* Extract:
######

Population (1.1.2014)
- • Total: 15,758
- • Density: 5,800/km^{2} (15,000/sq mi)
- • Major region: 52,267
- • Major region density: 1,480/km^{2} (3,820/sq mi)
- Time zone: GMT +2
- Postal Code(s): 01600, 01601
- Website: www.vantaa.fi/frontpage/

= Myyrmäki =

Myyrmäki (/fi/; Myrbacka; ) is a district and major region of the municipality of Vantaa, Finland. The district has an area of 2.7 km2 and a population of about 17,000, making it the most populous district in Vantaa. It is home to Myyrmanni, a large shopping complex.

The Myyrmäki major region consists of 11 districts with a total population of 52,267 (as of 1.1.2014), making it the most populous major region in Vantaa. The safety situation in Myyrmäki has deteriorated over the years and it is currently classified as the most dangerous district of Vantaa.

The area is served by the Myyrmäki and Louhela stations on the I and P lines of the Helsinki commuter rail network. Just to the south-east is Malminkartanonhuippu, an artificial hill which is the highest point in Helsinki.

######

* Source data:
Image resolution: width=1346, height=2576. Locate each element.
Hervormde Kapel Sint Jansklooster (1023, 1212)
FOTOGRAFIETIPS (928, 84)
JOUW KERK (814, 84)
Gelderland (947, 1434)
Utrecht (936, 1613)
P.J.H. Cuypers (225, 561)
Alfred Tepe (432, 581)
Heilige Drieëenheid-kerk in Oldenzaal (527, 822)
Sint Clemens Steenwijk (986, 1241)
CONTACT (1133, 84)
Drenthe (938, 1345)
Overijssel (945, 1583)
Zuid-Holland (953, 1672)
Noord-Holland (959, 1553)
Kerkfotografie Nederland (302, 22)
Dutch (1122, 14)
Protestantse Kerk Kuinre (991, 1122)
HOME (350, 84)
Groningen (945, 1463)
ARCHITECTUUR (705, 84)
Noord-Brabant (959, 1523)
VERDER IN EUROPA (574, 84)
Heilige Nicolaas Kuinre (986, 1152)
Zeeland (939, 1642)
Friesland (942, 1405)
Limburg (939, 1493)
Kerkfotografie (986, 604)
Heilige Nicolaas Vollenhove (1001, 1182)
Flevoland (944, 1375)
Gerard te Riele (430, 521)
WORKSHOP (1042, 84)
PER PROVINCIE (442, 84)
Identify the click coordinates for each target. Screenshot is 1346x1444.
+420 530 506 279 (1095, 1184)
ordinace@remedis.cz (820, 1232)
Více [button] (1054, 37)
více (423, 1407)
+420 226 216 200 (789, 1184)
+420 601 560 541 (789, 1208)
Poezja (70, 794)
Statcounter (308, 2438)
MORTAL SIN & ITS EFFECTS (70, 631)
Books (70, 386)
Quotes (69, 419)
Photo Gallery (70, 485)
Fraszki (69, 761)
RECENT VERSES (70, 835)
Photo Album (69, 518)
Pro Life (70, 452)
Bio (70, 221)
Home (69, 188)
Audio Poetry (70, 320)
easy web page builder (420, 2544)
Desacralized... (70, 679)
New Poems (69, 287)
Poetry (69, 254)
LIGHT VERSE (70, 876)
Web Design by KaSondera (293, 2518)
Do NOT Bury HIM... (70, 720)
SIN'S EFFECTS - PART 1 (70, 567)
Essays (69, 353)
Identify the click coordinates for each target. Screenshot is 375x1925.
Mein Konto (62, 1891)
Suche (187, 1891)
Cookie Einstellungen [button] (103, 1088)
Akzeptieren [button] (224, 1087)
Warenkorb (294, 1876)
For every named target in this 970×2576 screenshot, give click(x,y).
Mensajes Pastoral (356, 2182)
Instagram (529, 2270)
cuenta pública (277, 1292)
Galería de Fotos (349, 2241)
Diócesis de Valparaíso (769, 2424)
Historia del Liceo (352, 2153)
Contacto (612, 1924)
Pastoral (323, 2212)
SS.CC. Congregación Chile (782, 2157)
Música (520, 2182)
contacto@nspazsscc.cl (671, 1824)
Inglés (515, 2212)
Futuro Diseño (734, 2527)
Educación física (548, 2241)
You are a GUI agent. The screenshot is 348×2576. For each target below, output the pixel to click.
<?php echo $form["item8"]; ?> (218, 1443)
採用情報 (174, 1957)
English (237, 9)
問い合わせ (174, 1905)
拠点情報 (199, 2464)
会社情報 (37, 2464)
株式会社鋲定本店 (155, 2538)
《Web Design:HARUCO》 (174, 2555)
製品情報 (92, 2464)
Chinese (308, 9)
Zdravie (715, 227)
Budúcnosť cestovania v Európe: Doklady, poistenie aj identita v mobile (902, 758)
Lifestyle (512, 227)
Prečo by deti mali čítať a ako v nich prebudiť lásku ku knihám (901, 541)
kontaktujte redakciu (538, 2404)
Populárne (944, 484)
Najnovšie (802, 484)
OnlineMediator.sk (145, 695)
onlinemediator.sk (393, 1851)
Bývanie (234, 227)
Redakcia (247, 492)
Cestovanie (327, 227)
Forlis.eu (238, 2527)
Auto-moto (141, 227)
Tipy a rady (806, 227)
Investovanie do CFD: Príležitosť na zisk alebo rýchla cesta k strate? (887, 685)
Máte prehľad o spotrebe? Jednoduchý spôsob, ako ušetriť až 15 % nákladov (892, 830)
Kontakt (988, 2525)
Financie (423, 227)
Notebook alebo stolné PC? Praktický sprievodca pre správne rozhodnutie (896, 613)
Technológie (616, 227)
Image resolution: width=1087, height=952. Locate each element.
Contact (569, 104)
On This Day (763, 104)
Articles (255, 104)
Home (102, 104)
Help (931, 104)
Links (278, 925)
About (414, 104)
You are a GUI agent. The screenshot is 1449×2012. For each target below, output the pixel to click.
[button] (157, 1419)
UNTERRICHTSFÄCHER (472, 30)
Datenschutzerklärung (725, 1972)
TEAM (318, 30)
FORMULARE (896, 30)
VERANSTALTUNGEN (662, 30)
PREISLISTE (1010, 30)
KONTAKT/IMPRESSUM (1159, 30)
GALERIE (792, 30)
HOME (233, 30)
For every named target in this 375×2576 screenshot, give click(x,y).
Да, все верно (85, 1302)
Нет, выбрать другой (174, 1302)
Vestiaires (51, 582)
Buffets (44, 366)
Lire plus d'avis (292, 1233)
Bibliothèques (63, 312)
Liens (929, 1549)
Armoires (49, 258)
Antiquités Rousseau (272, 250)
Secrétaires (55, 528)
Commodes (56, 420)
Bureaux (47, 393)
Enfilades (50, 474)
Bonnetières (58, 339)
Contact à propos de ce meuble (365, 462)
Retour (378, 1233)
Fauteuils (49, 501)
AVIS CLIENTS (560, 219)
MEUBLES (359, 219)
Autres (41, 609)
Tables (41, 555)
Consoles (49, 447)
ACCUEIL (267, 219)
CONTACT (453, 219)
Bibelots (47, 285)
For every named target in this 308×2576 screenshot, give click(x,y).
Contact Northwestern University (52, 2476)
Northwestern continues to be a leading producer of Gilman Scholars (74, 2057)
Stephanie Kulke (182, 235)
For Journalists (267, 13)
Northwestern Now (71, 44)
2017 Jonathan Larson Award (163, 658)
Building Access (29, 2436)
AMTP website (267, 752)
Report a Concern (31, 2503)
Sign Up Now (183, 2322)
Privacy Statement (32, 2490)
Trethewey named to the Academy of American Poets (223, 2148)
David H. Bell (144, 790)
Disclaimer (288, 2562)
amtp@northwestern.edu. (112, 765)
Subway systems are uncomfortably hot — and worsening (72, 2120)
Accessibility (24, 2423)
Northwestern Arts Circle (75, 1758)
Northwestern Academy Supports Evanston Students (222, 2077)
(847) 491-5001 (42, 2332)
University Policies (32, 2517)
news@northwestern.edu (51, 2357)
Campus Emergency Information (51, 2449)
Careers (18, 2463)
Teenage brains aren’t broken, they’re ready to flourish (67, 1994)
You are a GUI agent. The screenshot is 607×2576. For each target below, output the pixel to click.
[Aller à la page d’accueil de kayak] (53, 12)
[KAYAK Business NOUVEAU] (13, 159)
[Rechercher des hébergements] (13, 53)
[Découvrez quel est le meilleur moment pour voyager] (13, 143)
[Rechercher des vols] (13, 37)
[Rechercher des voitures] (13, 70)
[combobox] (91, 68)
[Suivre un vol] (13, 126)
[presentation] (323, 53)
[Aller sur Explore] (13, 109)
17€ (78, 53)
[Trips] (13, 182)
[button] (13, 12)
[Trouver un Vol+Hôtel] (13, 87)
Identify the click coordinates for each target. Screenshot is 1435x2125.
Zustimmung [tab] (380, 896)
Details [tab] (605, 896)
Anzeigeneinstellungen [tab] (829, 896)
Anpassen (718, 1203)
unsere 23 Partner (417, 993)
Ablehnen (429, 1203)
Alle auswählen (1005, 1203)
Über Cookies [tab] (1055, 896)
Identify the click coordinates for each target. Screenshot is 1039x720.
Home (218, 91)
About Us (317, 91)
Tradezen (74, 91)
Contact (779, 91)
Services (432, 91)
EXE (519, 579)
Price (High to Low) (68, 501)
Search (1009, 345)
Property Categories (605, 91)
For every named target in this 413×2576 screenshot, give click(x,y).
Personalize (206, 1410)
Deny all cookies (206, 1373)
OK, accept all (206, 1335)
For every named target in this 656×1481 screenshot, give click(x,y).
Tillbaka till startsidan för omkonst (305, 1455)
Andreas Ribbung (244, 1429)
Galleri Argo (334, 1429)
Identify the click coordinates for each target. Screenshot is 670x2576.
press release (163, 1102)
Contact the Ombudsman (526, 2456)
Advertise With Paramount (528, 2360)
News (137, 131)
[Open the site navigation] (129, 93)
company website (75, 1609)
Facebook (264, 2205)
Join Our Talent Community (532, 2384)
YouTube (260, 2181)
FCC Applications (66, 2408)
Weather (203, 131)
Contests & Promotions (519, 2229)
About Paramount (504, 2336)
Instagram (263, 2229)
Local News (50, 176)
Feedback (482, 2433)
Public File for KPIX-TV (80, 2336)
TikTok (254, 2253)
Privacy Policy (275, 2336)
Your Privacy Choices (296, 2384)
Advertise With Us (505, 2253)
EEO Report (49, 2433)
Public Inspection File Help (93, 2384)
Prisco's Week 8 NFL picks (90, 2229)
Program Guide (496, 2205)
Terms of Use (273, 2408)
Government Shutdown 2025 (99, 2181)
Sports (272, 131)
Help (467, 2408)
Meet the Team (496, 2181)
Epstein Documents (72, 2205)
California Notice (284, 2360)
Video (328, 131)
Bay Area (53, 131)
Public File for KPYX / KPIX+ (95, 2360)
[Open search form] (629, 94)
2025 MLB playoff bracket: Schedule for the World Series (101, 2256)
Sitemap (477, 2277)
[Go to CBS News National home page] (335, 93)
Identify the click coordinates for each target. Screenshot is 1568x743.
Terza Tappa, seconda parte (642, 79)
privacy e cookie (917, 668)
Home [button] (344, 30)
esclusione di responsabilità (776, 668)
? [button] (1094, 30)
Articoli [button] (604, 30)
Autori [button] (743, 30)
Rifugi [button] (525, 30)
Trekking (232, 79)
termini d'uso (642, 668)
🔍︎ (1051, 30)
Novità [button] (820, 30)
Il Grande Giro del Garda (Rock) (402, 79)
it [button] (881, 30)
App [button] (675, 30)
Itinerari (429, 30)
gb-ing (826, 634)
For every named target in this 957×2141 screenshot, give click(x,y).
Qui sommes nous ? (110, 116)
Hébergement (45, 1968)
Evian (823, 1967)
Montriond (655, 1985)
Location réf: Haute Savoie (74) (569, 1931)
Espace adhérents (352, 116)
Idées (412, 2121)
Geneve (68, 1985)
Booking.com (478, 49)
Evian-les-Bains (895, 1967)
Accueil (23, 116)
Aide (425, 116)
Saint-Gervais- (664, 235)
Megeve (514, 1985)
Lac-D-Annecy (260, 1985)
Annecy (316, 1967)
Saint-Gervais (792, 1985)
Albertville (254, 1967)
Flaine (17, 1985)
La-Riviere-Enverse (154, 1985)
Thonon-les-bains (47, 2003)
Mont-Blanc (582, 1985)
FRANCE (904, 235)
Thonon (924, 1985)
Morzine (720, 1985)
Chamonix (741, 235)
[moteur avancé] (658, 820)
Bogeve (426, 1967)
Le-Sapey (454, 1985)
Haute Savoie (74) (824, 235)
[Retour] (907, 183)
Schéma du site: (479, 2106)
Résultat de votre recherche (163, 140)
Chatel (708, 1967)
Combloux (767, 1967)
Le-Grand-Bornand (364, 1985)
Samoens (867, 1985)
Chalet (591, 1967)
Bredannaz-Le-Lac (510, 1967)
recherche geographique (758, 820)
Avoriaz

######

* Problem statement:
According to the Myyrmäki extract, which two stations serve the area?

* Result of the exercise:
The Myyrmäki and Louhela stations.